◆ REQUIREMENT A
Transcribe the passage of the RelSpider post starting at "You should care" and ending at "know - but why?".
◆ REQUIREMENT B
Condense the paragraph of the RelSpider post that begins "Why indeed" into a shorter version that keeps its main facts.

◆ TEXT BLOCK

|---|

The ones following me at GitHub, Twitter and so has perhaps noticed that I’ve been doing some work on something I call “RelSpider” and perhaps the ones who have seen that has wondered a bit why I’ve done so and even more why they should care about it.
So - someone pointed me to this blog format thing (thanks @frebro - I should do more posts here). Perhaps I should explain it a bit here? Therefor: Here’s a quick blog post written after a long day with a lot of coffee.
RelSpider - I should care because?
You should care because you like me and many other web geeks (Hi Bubblan!) love new cool web services - you’re an early adopter that sign up right away - but then what? Who else are on this new service? What stuff there is cool? New services are isolated islands separated from all that I know - but why?
Why indeed - there’s no reason for these separated islands. Our internet alter egos don’t have to be rebuilt again and again - just like in real life they can be one - consolidated and known everywhere. The data is there - services can already be linked together through just some simple links - Twitter, GitHub, G+ etc supports it - but who to draw the lines between them and the circle around them? Until earlier this year Google provided an index of all of these relations - their Social Graph API - but at the same time that they started using it themselves in their social search and G+ they decided to shut down the public API.
RelSpider - what is it?
RelSpider is a proof-of-concept identity graph crawler - it spiders public links that people have added to their profile pages and compiles them into identity graphs that services can ask questions about. Wonder what other identities A have and get the response that A considers itself to also be B, C and D (or a more extreme count of sites)
It’s still very much a work in progress - I’m doing some work on it every now and then when I feel like having a break in my studies - but since a few days it at leasts has all the basic features needed for people to actually experiment with it themselves. The index work - now it’s just needs some hardening and optimization (and refactoring and some cool features and a double rainbow and a pink unicorn).

|---|

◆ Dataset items

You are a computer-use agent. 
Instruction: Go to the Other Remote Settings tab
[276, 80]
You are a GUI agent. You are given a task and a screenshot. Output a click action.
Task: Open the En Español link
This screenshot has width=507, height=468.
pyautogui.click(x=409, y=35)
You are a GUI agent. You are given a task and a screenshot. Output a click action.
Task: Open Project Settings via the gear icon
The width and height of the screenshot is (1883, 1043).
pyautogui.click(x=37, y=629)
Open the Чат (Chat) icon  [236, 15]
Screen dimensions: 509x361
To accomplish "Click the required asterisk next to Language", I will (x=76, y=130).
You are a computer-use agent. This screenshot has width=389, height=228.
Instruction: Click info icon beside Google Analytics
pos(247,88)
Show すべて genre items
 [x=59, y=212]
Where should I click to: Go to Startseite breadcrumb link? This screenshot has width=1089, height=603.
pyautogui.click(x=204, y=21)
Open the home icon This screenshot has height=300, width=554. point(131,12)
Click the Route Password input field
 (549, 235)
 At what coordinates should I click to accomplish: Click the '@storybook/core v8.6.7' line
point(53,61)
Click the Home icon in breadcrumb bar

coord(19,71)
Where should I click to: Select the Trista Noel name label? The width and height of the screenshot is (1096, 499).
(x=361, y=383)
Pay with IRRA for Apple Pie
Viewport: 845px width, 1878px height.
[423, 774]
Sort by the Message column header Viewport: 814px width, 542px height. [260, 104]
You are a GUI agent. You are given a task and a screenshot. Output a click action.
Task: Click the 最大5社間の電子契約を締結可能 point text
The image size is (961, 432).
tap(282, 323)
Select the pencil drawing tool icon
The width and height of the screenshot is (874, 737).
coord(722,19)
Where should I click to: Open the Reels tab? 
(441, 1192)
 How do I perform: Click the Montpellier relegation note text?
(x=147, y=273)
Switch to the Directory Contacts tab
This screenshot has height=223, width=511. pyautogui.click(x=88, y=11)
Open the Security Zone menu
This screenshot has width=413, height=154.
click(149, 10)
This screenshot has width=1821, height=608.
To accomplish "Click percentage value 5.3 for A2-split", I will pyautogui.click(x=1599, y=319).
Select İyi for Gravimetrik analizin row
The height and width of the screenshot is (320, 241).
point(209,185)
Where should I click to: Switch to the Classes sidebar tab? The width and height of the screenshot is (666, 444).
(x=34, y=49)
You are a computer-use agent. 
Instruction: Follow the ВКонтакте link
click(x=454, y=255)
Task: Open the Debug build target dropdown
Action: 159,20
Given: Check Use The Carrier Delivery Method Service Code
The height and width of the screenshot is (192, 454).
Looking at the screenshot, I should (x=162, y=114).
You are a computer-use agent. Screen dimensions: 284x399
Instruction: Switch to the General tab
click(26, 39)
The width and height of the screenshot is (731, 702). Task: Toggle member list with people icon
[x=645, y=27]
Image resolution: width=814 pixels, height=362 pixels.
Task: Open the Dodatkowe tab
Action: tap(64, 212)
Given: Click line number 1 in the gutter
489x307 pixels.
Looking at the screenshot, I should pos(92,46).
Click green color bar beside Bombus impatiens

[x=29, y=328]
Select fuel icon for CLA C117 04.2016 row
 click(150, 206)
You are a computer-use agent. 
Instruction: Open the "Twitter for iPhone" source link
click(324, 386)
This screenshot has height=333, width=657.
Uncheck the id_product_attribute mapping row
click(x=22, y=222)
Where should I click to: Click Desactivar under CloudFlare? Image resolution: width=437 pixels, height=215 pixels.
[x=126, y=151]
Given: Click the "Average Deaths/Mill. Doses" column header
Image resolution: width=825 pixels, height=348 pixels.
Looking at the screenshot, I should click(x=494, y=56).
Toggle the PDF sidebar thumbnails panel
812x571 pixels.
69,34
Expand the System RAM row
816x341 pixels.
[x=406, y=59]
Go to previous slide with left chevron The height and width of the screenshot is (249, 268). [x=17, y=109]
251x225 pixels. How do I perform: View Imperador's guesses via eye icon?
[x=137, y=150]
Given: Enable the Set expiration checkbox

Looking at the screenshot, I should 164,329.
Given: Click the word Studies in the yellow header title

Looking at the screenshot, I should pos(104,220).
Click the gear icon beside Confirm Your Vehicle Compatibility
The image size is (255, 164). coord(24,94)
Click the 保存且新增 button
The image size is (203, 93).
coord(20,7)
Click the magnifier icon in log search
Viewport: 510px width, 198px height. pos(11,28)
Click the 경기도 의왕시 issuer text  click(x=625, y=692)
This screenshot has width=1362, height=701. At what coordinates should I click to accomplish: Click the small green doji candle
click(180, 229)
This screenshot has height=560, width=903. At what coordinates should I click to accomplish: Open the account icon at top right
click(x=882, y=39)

|---|

◆ COMPLETE ANSWER A
You should care because you like me and many other web geeks (Hi Bubblan!) love new cool web services - you’re an early adopter that sign up right away - but then what? Who else are on this new service? What stuff there is cool? New services are isolated islands separated from all that I know - but why?

◆ COMPLETE ANSWER B
There is no reason for online identities to be rebuilt on every new service. As in real life, they can be one consolidated identity known everywhere. The data already exists, because services such as Twitter, GitHub and G+ support simple links between profiles, but something has to connect those links. Until earlier this year, Google provided an index of these relations through its Social Graph API. When Google began using the data itself in its social search and G+, it shut down the public API.